The alert expressed a potential threat to school and personal safety. In an email to students and staff, DTSD Superintendent Joseph McFarland informed community members that the video contained an image of a student holding a weapon and a message of violence. 

Following the notification the district first identified the person of interest and has been working with Derry Township Police and the Pennsylvania State Attorney General’s office. Chief of Derry Township Police Garth Warner said his officers investigated the threat in order to ensure community safety. 

After a thorough investigation, the threat was found not credible and non-actionable,” said Warner. 

The school district’s first and furthermost priority is the student and staff well-being, according to McFarland. DTSD then sent an email to families and staff informing of the Safe2Say tip on Thursday, September 5. 

Because the investigation is active, the district and police department declined to comment further into the situation, but authorities want the community to know that all appropriate steps have been taken in order to uphold safety and security on campus. 

Through this investigation, Tredinnick and other school administration is pleased that the “Safe2Say Something” system is working properly. The Safe2Say tip line operates 24/7, and students, teachers, and community members can submit tips by the Safe2Say website, by calling 1-844-723-2729, and with the free mobile application. 

Tips that involve illegal activity are immediately forwarded to the appropriate county emergency dispatch center.

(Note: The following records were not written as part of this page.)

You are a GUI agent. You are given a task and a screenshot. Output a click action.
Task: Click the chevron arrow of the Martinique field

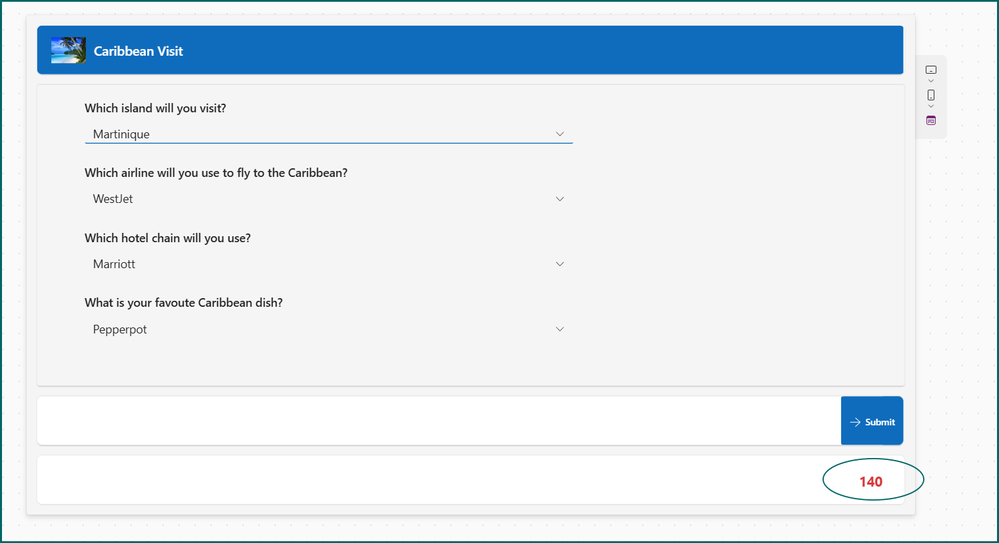pyautogui.click(x=559, y=134)
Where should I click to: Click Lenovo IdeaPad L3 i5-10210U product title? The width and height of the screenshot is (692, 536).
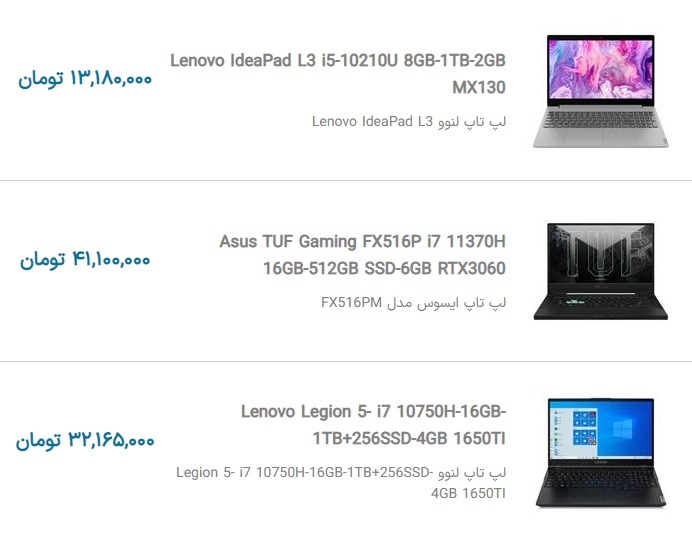[x=338, y=74]

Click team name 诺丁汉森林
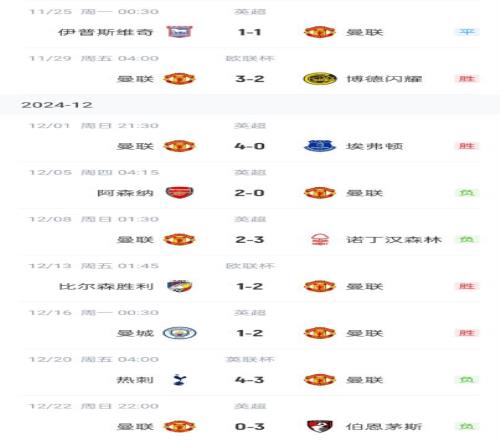[394, 240]
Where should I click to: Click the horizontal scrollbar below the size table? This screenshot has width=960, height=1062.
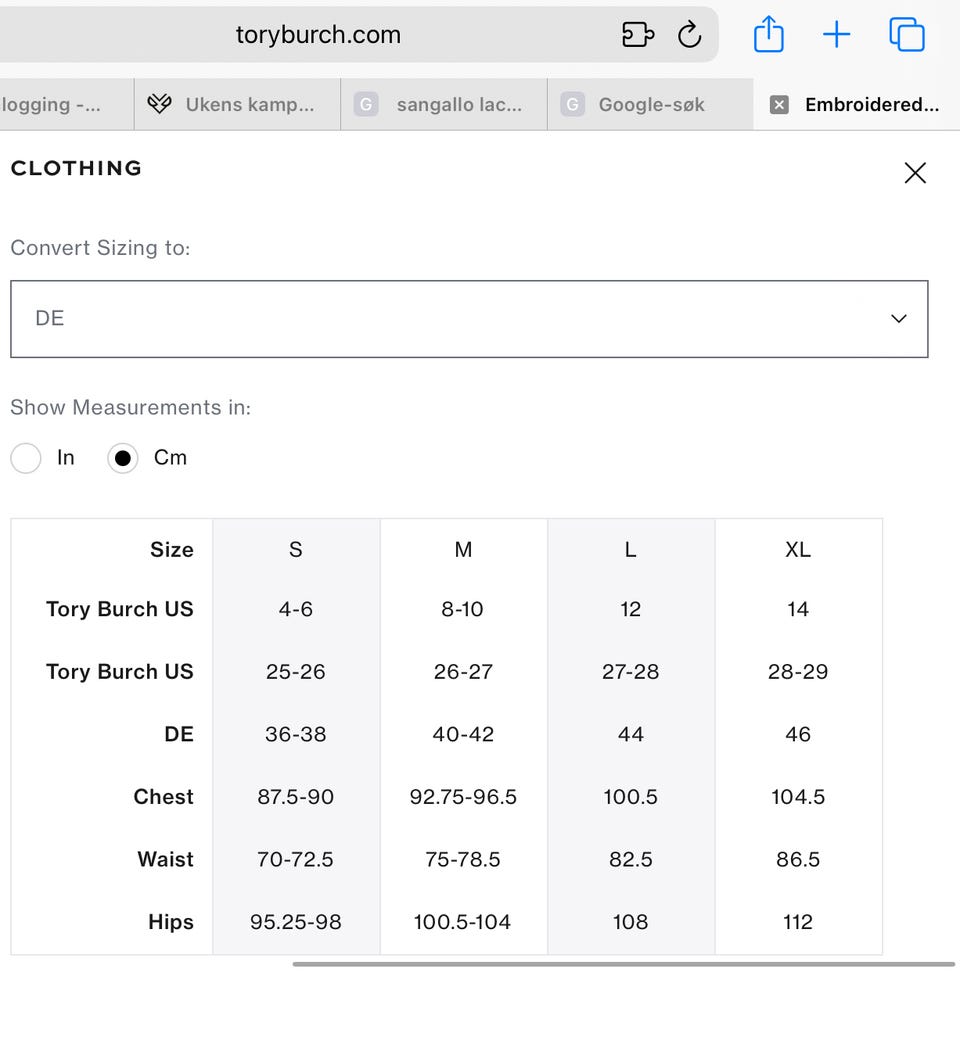[623, 964]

The Derry Township Police encourages students with any knowledge of a similar situation to contact the Safe2Say number or app. 

“We would rather investigate the allegation(s) and have this type of outcome, than not receiving information that could save lives,” said Warner. 

To learn more about Safe 2 Say, read the brochure provided on the Derry Township Website.

Even if a comment or post is intended to be a “joking” manner, others can interpret your post far beyond those intentions. Dan Tredinnick, the Director of School and Community Information, wants students to learn from this situation. 

“Think about what you say or do and carefully consider how what you put out there may be interpreted by others,” said Tredinnick in an email.

From this, Tredinnick wants students to learn how seemingly harmless social media posts can lead to life-long consequences, as well as future schools and jobs being able to investigate students’ social media footprint.